CNET Editors' Rating

The Good Good image quality; great indoor white balance.

The Bad Sluggish performance; few manual settings.

The Bottom Line The Olympus FE-250 is a little slow and has few manual settings, but at least it takes good pictures.

6.8 Overall
  • Design 7.0
  • Features 6.0
  • Performance 6.0
  • Image quality 8.0

Olympus FE-250

Sometimes you just don't want to agonize over whether you should choose the soup or the salad, the Coke or the Pepsi, the PC or the Mac. Olympus realizes just how hard choices can be, which is why it's made the FE series of digital cameras. They're simple, direct, and require almost no choices besides when to press the shutter button. The Olympus FE-250 is one such camera.

The attractive, compact FE-250 measures 0.8 inch thick and weighs less than five ounces. Its small metal body fits comfortably in most pockets. Despite its small size, the camera's various controls are easy to manipulate, with buttons large enough for those of us with big thumbs to use.

The FE-250's most notable feature is its pixel count. At 8 megapixels, the FE-250 is the highest-resolution FE series camera so far. Besides the increased resolution, the FE-250 sports fairly mundane features, like a 35-to-105mm-equivalent 3x optical zoom lens and a 2.5-inch LCD screen.

Like all Olympus FE series cameras, the FE-250 is almost completely devoid of manual settings. Besides flash and macro shooting, preset scene modes, exposure compensation, and ISO sensitivity, users can't make any image adjustments. White balance and other factors are completely automated by the camera, giving a very literal sense to the phrase "point and shoot." However, you can choose the ISO sensitivity, making the FE-250 one of the most customizable FE series cameras, though it still lacks many common image settings.

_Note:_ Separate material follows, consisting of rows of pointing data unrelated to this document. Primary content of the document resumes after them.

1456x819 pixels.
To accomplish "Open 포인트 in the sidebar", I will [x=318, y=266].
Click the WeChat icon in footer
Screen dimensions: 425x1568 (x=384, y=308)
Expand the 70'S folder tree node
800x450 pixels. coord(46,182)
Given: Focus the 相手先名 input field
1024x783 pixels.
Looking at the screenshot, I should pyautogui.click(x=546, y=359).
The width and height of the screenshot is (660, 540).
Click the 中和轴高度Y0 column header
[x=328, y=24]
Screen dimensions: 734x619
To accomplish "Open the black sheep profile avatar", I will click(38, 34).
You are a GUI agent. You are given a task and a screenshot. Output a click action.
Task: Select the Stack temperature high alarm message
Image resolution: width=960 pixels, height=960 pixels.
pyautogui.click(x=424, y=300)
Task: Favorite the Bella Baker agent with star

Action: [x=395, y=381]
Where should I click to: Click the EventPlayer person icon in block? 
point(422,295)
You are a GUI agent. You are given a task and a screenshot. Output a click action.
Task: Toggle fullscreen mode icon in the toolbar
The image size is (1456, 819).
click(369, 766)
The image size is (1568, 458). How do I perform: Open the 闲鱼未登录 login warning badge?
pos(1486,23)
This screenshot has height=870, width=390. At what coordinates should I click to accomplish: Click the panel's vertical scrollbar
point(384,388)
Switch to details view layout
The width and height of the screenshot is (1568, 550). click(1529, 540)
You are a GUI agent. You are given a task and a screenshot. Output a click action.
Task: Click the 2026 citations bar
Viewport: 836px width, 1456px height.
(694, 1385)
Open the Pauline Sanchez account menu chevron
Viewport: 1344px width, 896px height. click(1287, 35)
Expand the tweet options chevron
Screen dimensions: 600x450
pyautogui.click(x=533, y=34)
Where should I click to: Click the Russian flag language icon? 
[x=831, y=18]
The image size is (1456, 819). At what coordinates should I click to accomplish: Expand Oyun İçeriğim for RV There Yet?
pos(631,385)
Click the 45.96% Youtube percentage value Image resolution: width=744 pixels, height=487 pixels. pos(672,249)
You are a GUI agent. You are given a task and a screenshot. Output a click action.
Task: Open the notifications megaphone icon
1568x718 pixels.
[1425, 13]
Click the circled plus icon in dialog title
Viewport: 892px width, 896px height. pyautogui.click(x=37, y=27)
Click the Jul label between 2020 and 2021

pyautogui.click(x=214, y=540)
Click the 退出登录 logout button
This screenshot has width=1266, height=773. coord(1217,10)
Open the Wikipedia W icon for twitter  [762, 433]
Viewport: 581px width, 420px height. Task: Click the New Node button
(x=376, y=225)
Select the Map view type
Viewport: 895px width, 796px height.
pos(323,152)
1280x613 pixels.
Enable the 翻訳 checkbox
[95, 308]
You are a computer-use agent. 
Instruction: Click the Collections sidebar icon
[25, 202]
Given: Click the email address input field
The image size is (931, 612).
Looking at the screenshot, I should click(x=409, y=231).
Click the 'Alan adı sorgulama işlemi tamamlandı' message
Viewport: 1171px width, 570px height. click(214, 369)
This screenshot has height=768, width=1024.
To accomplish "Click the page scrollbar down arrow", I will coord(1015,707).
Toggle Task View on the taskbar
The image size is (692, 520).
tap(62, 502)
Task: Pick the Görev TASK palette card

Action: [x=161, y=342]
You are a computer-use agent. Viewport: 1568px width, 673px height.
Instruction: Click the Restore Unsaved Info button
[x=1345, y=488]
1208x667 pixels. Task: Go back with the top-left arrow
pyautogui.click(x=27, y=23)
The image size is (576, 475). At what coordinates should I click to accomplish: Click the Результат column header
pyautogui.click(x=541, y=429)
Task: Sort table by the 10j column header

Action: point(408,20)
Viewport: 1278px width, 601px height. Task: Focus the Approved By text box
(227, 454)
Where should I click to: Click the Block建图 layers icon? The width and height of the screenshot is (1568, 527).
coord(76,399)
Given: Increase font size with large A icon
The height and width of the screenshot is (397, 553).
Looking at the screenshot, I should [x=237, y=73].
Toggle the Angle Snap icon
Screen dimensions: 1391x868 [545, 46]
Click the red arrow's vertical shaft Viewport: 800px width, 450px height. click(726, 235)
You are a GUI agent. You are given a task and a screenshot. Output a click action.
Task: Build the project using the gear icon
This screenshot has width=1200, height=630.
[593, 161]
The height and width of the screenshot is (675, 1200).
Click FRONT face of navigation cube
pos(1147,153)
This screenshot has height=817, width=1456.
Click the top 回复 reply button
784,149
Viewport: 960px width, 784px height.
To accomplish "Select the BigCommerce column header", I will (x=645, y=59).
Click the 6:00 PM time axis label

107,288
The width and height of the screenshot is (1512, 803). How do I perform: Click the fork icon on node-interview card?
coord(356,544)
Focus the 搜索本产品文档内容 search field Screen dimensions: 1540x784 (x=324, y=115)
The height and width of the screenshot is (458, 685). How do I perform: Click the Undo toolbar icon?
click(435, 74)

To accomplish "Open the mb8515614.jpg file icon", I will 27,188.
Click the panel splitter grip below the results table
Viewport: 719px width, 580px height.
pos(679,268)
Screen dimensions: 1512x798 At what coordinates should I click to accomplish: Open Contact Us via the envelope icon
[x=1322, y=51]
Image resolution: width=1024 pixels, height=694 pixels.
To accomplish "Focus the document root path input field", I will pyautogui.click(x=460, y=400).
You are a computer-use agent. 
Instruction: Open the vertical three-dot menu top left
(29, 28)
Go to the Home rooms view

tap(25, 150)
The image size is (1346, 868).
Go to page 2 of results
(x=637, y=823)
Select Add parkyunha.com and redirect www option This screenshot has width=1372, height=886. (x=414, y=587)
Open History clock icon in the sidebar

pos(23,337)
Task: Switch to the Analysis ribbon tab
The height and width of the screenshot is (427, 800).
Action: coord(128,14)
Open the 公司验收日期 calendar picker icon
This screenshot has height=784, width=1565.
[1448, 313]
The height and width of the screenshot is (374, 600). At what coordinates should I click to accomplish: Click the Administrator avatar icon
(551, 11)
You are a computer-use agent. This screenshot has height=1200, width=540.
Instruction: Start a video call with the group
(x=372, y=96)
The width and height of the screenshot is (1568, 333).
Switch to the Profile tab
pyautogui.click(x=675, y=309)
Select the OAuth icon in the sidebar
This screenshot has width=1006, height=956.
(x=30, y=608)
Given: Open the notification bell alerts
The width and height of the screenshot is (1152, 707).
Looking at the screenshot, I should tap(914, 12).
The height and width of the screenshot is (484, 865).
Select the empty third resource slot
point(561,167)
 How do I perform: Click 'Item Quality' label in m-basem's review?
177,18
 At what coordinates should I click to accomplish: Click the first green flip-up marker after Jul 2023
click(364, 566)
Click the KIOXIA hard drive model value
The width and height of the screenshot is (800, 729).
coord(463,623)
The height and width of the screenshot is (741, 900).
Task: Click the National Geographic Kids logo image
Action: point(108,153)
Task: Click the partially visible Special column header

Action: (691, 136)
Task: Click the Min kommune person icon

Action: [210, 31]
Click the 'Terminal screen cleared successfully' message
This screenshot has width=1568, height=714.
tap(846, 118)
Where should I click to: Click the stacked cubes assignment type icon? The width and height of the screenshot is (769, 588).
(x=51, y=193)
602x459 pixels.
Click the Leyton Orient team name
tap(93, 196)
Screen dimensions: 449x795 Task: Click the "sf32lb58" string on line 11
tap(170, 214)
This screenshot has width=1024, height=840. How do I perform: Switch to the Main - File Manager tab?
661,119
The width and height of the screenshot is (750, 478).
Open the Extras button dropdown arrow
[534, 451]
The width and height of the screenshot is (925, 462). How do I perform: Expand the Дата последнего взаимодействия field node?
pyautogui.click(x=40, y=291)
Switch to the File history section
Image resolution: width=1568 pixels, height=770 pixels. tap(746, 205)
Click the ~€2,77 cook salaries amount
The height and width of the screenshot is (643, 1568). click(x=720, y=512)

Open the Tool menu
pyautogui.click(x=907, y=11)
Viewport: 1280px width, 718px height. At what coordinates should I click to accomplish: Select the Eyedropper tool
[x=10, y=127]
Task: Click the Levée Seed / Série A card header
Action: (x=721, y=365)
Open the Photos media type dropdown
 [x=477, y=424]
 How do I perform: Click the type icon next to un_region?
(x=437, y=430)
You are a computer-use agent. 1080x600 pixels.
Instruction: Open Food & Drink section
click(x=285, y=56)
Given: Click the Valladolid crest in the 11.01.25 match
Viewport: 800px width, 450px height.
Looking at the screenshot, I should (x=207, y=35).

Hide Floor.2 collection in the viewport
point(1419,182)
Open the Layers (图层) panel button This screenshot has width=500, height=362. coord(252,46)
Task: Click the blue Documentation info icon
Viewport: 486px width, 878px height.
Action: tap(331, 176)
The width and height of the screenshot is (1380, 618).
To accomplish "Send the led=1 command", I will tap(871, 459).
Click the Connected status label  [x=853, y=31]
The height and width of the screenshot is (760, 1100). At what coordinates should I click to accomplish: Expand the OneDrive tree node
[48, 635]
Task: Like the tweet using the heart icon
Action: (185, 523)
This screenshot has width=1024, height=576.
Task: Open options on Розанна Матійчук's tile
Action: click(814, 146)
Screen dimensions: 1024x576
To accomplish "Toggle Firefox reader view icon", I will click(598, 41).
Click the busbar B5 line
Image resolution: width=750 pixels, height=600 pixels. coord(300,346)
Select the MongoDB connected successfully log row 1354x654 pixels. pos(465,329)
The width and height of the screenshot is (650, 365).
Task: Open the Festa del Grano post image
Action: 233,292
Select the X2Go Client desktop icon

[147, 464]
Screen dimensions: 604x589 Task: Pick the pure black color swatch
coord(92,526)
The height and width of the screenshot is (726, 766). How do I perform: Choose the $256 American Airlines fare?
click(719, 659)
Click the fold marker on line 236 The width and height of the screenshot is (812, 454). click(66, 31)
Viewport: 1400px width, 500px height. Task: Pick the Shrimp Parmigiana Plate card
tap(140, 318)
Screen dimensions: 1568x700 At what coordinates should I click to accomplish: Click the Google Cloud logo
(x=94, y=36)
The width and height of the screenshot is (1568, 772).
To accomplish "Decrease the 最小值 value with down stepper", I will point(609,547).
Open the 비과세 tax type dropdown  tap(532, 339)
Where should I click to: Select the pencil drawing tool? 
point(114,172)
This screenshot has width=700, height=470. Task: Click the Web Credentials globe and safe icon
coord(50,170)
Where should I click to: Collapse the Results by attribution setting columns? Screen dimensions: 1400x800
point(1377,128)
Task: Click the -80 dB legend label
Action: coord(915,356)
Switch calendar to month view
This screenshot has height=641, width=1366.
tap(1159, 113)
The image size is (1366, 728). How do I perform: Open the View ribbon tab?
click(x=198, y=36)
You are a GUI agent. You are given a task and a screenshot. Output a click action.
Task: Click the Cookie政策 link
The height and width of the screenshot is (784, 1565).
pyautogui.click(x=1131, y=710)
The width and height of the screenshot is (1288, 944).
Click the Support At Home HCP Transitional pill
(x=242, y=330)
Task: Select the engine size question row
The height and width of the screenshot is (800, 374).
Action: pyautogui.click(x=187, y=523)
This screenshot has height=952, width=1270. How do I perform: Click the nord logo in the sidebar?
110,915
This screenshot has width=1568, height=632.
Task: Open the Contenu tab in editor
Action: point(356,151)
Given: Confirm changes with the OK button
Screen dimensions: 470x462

In our CNET Labs tests, the FE-250's performance was mediocre at best. After the camera took 2.5 seconds to start up and capture its first image, we could only fire off a shot every 4.8 seconds; that painful wait increased to 5.3 seconds with the onboard flash enabled. While five seconds is far too long to wait between shots, it's not too surprising; the previous-generation FE-200 had shot-to-shot times of more than seven seconds. The FE-250's shutter was a bit more responsive, lagging 0.7 second on our high-contrast target and 1.6 seconds on our low-contrast target.